提供テキスト:
------------------------------------------------
決して帰り道では読まないでください―――
突然の台風に襲われた街に住む2人の女子高生は、
毎日、部活帰りに謎の怪異に襲われるようになってしまう。
しかも何故か狙われるのは先輩の方ばかり。
しかし、毎回、無事に生還する先輩。
まるで何かに取り憑かれているかのように――。

Amazonより抜粋

概要

本作は小学館のWebコミック連載サイト『裏サンデー』及び漫画アプリ『マンガワン』にて2018年に連載されました。
作者である田口翔太郎氏のデビュー作でもあります。

下校中に現れる様々な怪異

本作は同じ部活に所属しているとされる2人の女子高生、「先輩」と「鬼龍院」が帰宅する様子を描いています。
ある台風をきっかけにして、先輩の周囲で異常な事が起こる様になった様で、その為別の理由を付けて、後輩である鬼龍院と一緒に下校する事にした様です。この鬼龍院は自分で2mあると言う程高身長で、先輩が少し小柄という事もあって、その身長差が最初に目を惹きます。またやや臆病な面も見える先輩に対し、楽観的で物事を力まかせに解決したりする面が一緒に帰る理由かも知れません。
しかしそんな凸凹コンビが下校中に毎回怪異な存在に遭遇するというのが基本的な流れとなっています。
ある時は絶叫上げて接近してくる人影らしき物、またある時は大声上げて呼び止めようとする子供の様な姿をした存在、またある時は勝手に増える東屋の落書きなどなど、下校中の帰り道という日常的な場面が、怪異によって蝕まれて行きます。そしてその度に先輩は拉致られそうになったり気絶したり全身文字を刻まれたりと散々な目に見舞われますが、次の回にはほぼ元通りになっていたりします。タイトル通り先輩は不死身なのでしょうか。その為個々のエピソードはホラー的ながらも全体的にはギャグ漫画的なノリで進んでいる印象を受けます。
その後も先輩は怪異から集中的に狙われるも次に回にはすぐさま戻っていたり、現れた怪異を鬼龍院が顔面へのワンパンで倒したりといくらか恐怖感はありながらも明るいノリで進行します。

急転

しかし中盤を過ぎた頃、ストーリーは一転してややシリアス味を帯びてきます。台風の後から先輩を襲うようになった怪異たちの正体が明らかになります。作中でも臆病と言われている先輩は怪異の正体と向き合う事が出来るかどうかがポイントと言えそうです。
ただその後終盤、作中に於ける現実と非現実が目まぐるしく転換したりします。
この辺りは非常にドタバタしている印象を受けますし、デジャヴどころか使い回しの様にも見えてしまうコマ割りなどから、コメディチックに感じられます。
ただその直後である本編のラストと思われる場面は理解出来ませんでした。

まとめ

次々訪れる怪異、怪異に襲われても次回には戻っている先輩、先輩と鬼龍院の会話などが組み合わさってサクサク読める作品となっています。
先述した通りギャグ漫画的なノリは感じますが、怪異の造形は普通にホラーとなっています。個人的には1話とエピローグ冒頭に現れた怪異がインパクトを感じました。
そういった事を考えると、ホラーとコメディ双方の要素を兼ね備えた作品と言えるでしょう。
------------------------------------------------
提供された記録:
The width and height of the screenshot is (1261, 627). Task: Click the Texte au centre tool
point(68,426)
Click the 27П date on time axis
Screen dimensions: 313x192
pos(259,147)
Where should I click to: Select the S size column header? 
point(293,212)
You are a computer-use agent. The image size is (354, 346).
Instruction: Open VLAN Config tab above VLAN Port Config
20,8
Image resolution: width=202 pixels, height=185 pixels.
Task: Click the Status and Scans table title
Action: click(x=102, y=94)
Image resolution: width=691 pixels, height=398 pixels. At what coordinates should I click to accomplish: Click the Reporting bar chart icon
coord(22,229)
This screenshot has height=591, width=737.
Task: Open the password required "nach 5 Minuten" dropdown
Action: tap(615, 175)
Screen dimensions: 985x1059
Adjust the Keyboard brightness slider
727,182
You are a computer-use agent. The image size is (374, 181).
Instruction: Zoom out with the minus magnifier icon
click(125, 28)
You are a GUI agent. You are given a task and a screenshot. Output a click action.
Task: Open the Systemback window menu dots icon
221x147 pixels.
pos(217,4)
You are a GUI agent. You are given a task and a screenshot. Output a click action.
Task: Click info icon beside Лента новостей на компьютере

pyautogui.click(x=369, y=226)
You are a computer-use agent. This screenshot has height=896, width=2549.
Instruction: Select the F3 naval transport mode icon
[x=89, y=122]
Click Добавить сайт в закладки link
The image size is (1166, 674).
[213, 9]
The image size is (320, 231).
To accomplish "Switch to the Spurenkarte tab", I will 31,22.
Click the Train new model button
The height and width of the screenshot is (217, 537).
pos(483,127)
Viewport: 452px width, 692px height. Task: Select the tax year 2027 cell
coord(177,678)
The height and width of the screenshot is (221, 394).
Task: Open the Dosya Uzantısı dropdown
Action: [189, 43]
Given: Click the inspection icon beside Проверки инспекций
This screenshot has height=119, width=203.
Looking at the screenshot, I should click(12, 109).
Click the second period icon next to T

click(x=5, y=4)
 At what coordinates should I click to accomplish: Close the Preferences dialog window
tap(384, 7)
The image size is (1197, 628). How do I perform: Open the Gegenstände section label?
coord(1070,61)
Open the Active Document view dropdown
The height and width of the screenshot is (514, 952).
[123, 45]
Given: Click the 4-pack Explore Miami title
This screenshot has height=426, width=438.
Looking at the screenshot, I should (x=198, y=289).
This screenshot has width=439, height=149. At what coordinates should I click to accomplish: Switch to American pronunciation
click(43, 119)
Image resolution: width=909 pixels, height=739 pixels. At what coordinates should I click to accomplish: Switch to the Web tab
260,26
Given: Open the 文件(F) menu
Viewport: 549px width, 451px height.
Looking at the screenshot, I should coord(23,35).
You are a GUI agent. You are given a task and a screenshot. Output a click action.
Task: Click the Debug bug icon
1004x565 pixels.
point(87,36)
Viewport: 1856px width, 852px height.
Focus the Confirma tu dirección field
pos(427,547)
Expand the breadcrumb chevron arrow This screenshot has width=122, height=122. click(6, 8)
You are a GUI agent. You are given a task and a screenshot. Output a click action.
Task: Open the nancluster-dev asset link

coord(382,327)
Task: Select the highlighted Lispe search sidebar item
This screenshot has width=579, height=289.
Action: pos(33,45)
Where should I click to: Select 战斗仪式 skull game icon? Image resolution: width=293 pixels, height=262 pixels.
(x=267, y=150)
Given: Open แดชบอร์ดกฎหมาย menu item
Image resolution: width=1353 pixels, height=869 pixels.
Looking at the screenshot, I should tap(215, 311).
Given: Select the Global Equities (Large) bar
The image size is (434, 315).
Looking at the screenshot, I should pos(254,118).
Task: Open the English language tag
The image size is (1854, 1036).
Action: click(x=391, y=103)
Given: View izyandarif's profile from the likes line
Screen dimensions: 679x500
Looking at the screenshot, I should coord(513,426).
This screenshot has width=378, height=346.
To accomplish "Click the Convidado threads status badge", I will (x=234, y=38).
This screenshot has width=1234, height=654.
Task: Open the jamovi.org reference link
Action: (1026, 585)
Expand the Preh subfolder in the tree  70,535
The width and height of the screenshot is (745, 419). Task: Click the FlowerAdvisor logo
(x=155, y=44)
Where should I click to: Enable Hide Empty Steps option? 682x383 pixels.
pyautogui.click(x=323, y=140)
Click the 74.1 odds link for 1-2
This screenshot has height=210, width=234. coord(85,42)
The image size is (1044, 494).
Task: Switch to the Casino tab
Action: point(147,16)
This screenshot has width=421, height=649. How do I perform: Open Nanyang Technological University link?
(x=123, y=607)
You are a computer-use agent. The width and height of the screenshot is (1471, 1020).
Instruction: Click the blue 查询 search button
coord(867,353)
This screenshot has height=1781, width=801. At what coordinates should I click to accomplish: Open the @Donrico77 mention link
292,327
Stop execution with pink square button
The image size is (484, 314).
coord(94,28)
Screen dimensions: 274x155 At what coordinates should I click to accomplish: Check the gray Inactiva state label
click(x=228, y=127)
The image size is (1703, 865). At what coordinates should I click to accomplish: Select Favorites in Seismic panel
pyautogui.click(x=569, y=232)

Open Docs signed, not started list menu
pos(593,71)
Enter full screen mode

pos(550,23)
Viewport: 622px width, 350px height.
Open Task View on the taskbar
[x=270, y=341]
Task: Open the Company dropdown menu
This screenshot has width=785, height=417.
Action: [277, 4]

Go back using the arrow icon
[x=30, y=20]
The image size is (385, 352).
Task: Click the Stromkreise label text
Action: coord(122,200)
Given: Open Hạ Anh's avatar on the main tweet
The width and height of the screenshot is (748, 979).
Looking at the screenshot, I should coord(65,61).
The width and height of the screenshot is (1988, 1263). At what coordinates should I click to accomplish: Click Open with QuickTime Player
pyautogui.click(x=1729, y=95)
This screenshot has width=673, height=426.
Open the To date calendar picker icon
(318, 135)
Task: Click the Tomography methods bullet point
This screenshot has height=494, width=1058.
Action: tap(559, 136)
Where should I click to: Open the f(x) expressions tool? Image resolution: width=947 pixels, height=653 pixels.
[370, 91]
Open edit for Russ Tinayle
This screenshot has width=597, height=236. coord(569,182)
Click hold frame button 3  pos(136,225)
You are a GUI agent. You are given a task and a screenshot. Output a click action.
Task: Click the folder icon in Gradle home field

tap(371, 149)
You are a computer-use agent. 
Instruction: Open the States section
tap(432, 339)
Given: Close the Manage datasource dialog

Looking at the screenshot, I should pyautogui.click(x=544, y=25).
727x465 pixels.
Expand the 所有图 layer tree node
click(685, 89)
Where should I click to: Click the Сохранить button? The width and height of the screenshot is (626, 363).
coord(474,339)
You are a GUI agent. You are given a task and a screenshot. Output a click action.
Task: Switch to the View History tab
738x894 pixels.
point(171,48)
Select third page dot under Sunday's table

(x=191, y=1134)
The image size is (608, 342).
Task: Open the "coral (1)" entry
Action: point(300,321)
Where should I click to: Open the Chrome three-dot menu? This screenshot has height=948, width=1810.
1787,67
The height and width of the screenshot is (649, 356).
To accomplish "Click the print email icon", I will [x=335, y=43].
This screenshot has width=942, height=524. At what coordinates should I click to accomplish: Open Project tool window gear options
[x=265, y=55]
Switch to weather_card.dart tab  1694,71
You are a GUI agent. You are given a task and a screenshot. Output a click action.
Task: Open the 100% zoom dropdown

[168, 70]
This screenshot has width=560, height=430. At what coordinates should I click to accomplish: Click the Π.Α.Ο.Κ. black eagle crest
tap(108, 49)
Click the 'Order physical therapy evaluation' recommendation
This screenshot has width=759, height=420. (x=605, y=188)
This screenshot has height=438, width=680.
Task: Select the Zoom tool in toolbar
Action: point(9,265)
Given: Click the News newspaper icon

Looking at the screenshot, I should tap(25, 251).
------------------------------------------------
課題の目標:
漫画の紹介文のうち、「下校中に現れる様々な怪異」と「ただその直後である本編のラストと思われる場面は理解出来ませんでした。」の間を、その両方を含めて一字一句そのまま打ち直してもらえますか？ 記録は、この漫画の紹介文とは別個の資料です。

解答:
下校中に現れる様々な怪異

本作は同じ部活に所属しているとされる2人の女子高生、「先輩」と「鬼龍院」が帰宅する様子を描いています。
ある台風をきっかけにして、先輩の周囲で異常な事が起こる様になった様で、その為別の理由を付けて、後輩である鬼龍院と一緒に下校する事にした様です。この鬼龍院は自分で2mあると言う程高身長で、先輩が少し小柄という事もあって、その身長差が最初に目を惹きます。またやや臆病な面も見える先輩に対し、楽観的で物事を力まかせに解決したりする面が一緒に帰る理由かも知れません。
しかしそんな凸凹コンビが下校中に毎回怪異な存在に遭遇するというのが基本的な流れとなっています。
ある時は絶叫上げて接近してくる人影らしき物、またある時は大声上げて呼び止めようとする子供の様な姿をした存在、またある時は勝手に増える東屋の落書きなどなど、下校中の帰り道という日常的な場面が、怪異によって蝕まれて行きます。そしてその度に先輩は拉致られそうになったり気絶したり全身文字を刻まれたりと散々な目に見舞われますが、次の回にはほぼ元通りになっていたりします。タイトル通り先輩は不死身なのでしょうか。その為個々のエピソードはホラー的ながらも全体的にはギャグ漫画的なノリで進んでいる印象を受けます。
その後も先輩は怪異から集中的に狙われるも次に回にはすぐさま戻っていたり、現れた怪異を鬼龍院が顔面へのワンパンで倒したりといくらか恐怖感はありながらも明るいノリで進行します。

急転

しかし中盤を過ぎた頃、ストーリーは一転してややシリアス味を帯びてきます。台風の後から先輩を襲うようになった怪異たちの正体が明らかになります。作中でも臆病と言われている先輩は怪異の正体と向き合う事が出来るかどうかがポイントと言えそうです。
ただその後終盤、作中に於ける現実と非現実が目まぐるしく転換したりします。
この辺りは非常にドタバタしている印象を受けますし、デジャヴどころか使い回しの様にも見えてしまうコマ割りなどから、コメディチックに感じられます。
ただその直後である本編のラストと思われる場面は理解出来ませんでした。